When I hit Create Alert, it gives me this modal. From here, I can set up my different thresholds. Since I'm looking at disk free, I want to use the less than threshold. So I want to look for anything with 50% of disk free or less, and that's going to be a medium alert. But anything below 25%, that's a critical alert, and I need to know about that immediately. From here, I can also set contact information so that I can have an email sent to me whenever there is a trigger of that alert condition. Speaking of alerts, let's see if we have any.
Going to the alerts feed, I can see all of my alerts grouped by entity. Now, since I just created my alert for my MySQL server and my disk free metric, I don't expect to see it right here. But it looks like my DHCP server has had 19 different alerts in the last hour. When I click on this particular entry, I get a little bit more information about what was going on.
So it looks like my CPU system was spiking multiple points over the last hour. Currently, though, it looks like it's in a stable state, as indicated by the current severity, which is green, which means that everything is OK based on the thresholds that I have set up. However, I can investigate what was going on during this period of time to try to find a root cause.
Once I click Investigate, I'm taken immediately into the Analysis Workspace. From here, I can see an alert panel, which has all triggered instances of the alert condition over time. I can also see my thresholds. If I wanted to, I could edit my thresholds from here as well. What I really want to do is see if there is anything within my logs that give me some sort of root cause about what was happening on the server during this period of time.
Now, it looks like I have a Cron log, and let's see if that gives me any insight. And it looks like there was a couple of different log entries during this period of time. Let's go ahead and take a look at the raw bits and see if we can find anything. And it looks like there's a load test script that's running, and that's probably what's spiking my CPU usage. So I'm going to log into the server and shut down any running processes and take a look at this Cron script and see if there's anything going on that's causing it to hang up.
There are multiple ways to monitor and troubleshoot your entities with Splunk Insights for Infrastructure. One of the other ways is through the Infrastructure Overview. So going back to Investigate, I choose the Infrastructure Overview icon.

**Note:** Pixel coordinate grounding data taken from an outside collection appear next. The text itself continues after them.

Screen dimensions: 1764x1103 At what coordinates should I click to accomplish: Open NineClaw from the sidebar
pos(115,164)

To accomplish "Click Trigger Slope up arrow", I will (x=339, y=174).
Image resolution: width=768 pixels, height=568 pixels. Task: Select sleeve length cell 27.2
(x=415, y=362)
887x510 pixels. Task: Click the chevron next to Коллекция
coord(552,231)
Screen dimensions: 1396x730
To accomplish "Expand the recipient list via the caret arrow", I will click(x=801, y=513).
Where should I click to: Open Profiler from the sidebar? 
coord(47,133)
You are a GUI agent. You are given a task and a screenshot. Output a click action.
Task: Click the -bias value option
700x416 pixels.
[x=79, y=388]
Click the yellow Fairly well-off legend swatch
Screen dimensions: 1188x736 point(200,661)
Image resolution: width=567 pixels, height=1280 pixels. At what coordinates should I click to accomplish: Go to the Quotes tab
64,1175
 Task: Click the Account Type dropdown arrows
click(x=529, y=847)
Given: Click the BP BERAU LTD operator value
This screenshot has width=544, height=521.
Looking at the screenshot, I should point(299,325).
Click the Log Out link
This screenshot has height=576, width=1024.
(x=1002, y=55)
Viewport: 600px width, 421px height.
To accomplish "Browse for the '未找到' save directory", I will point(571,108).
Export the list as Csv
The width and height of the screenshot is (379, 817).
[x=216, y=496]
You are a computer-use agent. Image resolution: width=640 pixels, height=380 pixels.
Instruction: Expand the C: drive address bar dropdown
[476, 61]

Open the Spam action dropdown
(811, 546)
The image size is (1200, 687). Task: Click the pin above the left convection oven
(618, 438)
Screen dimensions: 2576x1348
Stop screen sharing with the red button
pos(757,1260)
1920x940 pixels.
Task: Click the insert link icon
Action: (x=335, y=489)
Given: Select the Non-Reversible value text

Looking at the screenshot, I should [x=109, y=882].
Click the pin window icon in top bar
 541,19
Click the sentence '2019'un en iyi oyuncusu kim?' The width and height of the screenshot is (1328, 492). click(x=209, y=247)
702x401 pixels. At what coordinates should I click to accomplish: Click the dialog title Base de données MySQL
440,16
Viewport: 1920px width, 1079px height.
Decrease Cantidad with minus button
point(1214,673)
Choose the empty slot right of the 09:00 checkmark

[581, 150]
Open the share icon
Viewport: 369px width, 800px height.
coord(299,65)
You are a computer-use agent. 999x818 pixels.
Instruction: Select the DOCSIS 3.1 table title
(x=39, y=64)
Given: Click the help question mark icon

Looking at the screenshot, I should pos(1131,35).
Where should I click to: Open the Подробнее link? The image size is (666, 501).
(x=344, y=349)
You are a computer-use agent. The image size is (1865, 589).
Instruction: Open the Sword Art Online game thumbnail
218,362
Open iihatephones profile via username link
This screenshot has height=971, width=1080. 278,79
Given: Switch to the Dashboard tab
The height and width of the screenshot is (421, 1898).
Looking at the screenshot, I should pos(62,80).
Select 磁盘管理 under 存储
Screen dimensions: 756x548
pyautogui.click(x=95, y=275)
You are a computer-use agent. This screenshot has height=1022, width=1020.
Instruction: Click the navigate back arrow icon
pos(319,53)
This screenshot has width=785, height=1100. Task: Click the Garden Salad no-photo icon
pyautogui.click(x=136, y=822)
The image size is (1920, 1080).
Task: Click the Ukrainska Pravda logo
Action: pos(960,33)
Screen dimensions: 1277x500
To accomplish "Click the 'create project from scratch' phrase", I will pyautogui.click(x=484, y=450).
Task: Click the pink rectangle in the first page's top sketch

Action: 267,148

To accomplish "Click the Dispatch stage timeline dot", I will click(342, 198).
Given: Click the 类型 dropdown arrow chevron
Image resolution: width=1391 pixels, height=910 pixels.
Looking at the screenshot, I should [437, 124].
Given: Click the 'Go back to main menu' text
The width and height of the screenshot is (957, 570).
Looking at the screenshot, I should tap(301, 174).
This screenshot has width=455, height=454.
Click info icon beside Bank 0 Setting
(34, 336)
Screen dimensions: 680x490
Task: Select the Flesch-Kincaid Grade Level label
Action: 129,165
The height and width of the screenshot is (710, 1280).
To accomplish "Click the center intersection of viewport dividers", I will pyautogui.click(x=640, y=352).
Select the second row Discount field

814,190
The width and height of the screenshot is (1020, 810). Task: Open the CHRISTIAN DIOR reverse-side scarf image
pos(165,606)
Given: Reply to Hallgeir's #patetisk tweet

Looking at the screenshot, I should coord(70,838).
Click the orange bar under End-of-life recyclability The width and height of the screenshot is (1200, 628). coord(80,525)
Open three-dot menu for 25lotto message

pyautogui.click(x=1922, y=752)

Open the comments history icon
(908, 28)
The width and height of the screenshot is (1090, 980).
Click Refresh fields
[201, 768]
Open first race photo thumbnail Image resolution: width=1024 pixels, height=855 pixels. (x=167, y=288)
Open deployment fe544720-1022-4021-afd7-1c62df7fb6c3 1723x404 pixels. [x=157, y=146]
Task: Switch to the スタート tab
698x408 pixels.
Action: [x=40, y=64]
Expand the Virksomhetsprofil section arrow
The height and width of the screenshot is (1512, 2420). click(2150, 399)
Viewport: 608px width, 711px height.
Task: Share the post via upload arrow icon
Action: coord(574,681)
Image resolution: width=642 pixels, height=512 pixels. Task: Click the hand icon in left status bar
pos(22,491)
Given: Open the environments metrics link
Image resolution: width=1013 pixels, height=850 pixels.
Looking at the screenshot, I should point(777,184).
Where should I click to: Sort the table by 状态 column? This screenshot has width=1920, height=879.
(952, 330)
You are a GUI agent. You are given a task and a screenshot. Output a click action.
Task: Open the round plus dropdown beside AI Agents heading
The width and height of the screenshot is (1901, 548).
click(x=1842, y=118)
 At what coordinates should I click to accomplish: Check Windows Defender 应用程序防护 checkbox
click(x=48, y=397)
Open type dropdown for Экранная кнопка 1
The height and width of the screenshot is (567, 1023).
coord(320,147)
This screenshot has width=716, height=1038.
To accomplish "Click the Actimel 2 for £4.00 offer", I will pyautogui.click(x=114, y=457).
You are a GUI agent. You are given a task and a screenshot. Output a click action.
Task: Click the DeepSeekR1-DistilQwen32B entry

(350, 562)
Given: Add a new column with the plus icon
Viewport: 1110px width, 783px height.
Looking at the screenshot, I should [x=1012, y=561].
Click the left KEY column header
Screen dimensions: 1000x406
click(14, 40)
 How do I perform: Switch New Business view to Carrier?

The Infrastructure Overview gives you a bird's eye view of your current entities. Here I can pick a specific metric. Let's use that df free metric. And then I can look for different entities that are crossing different boundaries. I'm going to set my minimum and maximum thresholds, and then I'm going to set the threshold that I'm looking for to 25%.
And since this is a risk free metric, I want to look for anything below that number, and I want that to be marked red. And it looks like we don't have anything that has less than 25% disk free. However, I can increment this forward until I find one-- yep, there it is-- that is just below 30%.
When I click through from this tile view into the Analysis Workspace, I can take a look at my df free metric. And since it's on a single entity, I can split this out by device, so I can see which individual devices are at most risk of running out of space in the near term. With Splunk Insights for Infrastructure, you have the ability to monitor and troubleshoot entities with both logs and metrics, collected and made usable in minutes, giving you immediate insight into your hybrid infrastructure. These tools enable you and your team to root cause problems without needing to learn any advance search languages or go through a long and cumbersome setup process.